» **Aufgaben**:
• A. Gib den Textauszug über den Civic Type R wörtlich wieder, beginnend bei „Wenn die Teenage“ und endend bei „wie ein Wolpertinger.“.
• B. Führe den Textauszug über den Civic Type R im Anschluss an seinen letzten Satz fort.

Wenn die Teenage Mutant Ninja Turtles Autofans wären, hätte wohl jeder einen: Die Rede ist vom schnellsten japanischen Kompaktwagen, dem Civic Type R. Außen ähnlich wie ein Aventador geschlitzt liefert er augenscheinlich auf Aerodynamik ausgelegtes Design. Rollt dieses auch noch im babyblauen Metallic-Lack durch die Straßen, ist das in etwa so alltäglich wie ein Wolpertinger.
So geht gar eine ältere Dame an der ungewöhnlichen Landmarke auf dem Supermarktparkplatz vorbei und murmelt: „Och, der sieht aber schick aus“ in ihren Mundschutz. Nett. Kinderfinger zieht der Blech gewordene Tarnkappenbomber ebenfalls an als wären Magnete darin – aber auch eingefleischte Fans, die ihre Sympathie bekunden, stehen schnell neben dem Zapfhahn. Kommunikation ist alles, wenn es um Markenidentität geht. Chapeau.

» **Material**:

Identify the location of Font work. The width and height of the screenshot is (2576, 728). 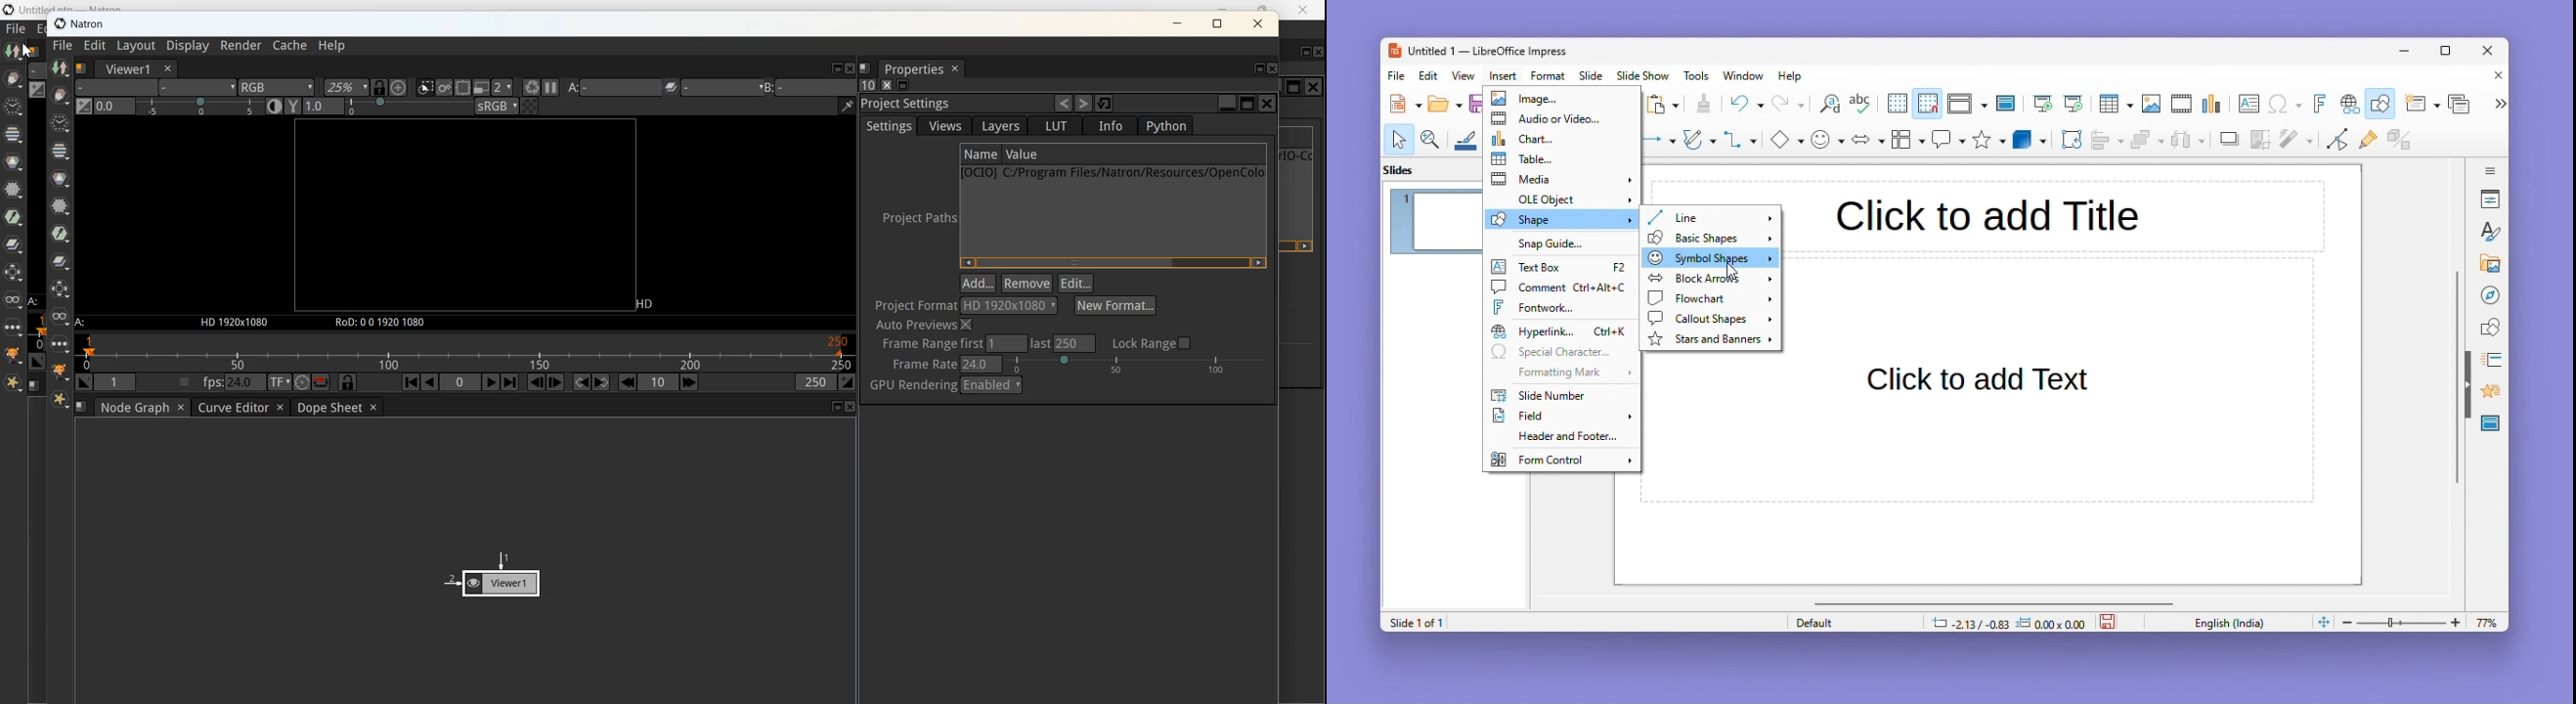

» **Antworten**:
• A.
Wenn die Teenage Mutant Ninja Turtles Autofans wären, hätte wohl jeder einen: Die Rede ist vom schnellsten japanischen Kompaktwagen, dem Civic Type R. Außen ähnlich wie ein Aventador geschlitzt liefert er augenscheinlich auf Aerodynamik ausgelegtes Design. Rollt dieses auch noch im babyblauen Metallic-Lack durch die Straßen, ist das in etwa so alltäglich wie ein Wolpertinger.

• B.
Im Gestühl der Ahnen
Honda hat beim Interieur gleich mitgedacht und den Innenraum zu einem ebenfalls einzigartigen Erlebnis gemacht. Traditionell mit roten Sportsitzen und rotem Teppich bestückt, zollt er seinen Ahnen Tribut. Der Innenraum ist vorbildlich aufgeräumt und instinktiv nutzbar – sieht dabei aber auch spannend genug für den zweiten und dritten Blick aus. Das Herzstück der Kabine ist das Alcantara-Sportlenkrad, das dem Piloten je nach Modus mal mehr, mal weniger Achskräfte in die Hand legt. Schräg darunter der kurz geführte Schalthebel – ebenfalls im traditionellen Type-R-Design.
Gewöhnungsbedürftig wird es für Honda-Neulinge im japanischen Renner garantiert. Denn allein die Lenkradtasten im Design eines Luxus-Waschautomaten setzen ein Zeichen gegen den Einheitsbrei. Gleiches kann man vom Infotainmentsystem behaupten, das zwar einen guten Sound zaubert, sich bei der Bedienung aber etwas schwer tut. Aus Sicht eines Type-R-Käufers dürfte das reine Makulatur sein. Wer hier zugreift, will fahren und nicht fernsehen.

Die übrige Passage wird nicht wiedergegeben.